制度名 | 特徴 | 掛金上限 | 節税効果 | 引き出し条件 |
小規模企業共済 | 国の“退職金制度”に近い積立制度 | 月1,000円〜7万円 | ◎(全額所得控除) | 廃業・老後・死亡時などに受け取れる |
iDeCo | 自分で運用する年金積立 | 月5,000円〜68,000円 | ◎(掛金&運用益が非課税) | 60歳以降に受け取り可能 |
積立型保険(個人年金) | 保険会社の貯蓄型商品 | 商品による | ◯(一部控除) | 満期時 or 契約条件による |
以下では、各制度について初心者の方でも理解できるよう、より詳しく解説していきます。
① 小規模企業共済(しょうきぼきぎょうきょうさい)
どんな制度?
小規模企業共済は、国が運営する「自営業者やフリーランス向けの退職金制度」です。正式には中小企業基盤整備機構(中小機構)が運営しており、フリーランス美容師のような個人事業主でも加入できます。

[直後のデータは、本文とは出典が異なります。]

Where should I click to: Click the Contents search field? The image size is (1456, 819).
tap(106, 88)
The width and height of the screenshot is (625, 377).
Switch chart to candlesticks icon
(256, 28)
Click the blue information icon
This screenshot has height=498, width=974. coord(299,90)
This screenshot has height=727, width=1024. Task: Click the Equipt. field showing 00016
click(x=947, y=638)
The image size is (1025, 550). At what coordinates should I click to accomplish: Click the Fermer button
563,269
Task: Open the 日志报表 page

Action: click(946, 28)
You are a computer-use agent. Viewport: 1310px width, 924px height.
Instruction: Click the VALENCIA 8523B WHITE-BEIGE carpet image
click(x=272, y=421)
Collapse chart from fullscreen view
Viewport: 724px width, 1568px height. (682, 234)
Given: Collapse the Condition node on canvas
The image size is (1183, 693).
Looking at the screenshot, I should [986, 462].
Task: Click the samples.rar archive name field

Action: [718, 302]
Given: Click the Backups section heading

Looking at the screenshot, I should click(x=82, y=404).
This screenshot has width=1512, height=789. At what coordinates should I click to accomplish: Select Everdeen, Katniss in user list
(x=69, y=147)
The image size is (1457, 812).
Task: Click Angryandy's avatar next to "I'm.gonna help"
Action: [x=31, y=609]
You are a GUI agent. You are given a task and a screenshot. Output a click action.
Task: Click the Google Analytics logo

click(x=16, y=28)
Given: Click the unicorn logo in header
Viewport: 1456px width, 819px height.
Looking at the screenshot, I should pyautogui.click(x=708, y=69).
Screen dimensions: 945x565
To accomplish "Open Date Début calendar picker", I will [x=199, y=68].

毎月一定の金額を積み立て、事業を辞めるタイミングや高齢になったときに「退職金」のような形で一括または分割で受け取れる制度です。掛金は月1,000円から7万円まで1,000円単位で設定可能で、ライフスタイルに合わせて調整できます。
メリット
- 掛金はすべて所得控除の対象となり、節税効果が高い(確定申告で税金が安くなる)
- 廃業、引退、老齢などの際に「退職金」としてまとまったお金を受け取れる
- 納付12ヶ月以上で、掛金の範囲内で低金利の貸付制度を利用可能
- 国が運営するため、安心感と信頼性が高い
- 一括受取と年金受取(分割)の選択が可能
注意点
- 原則20年以上の加入が望ましい(短期でやめると受取額が減ることも)
- 中途解約すると、掛金総額よりも少ない金額しか戻らない(元本割れ)ことがある
- 原則、廃業または老齢(65歳など)になるまで解約できない
こんな人におすすめ
- 退職金を「まとまった資金」として受け取りたい人
- 毎月1万円程度の余剰資金を積立できる人
- 節税をしながら、将来の安心も得たい人
小規模企業共済は、フリーランスのための“国が用意した退職金制度”といえる安心の仕組み。まず第一に検討すべき制度です。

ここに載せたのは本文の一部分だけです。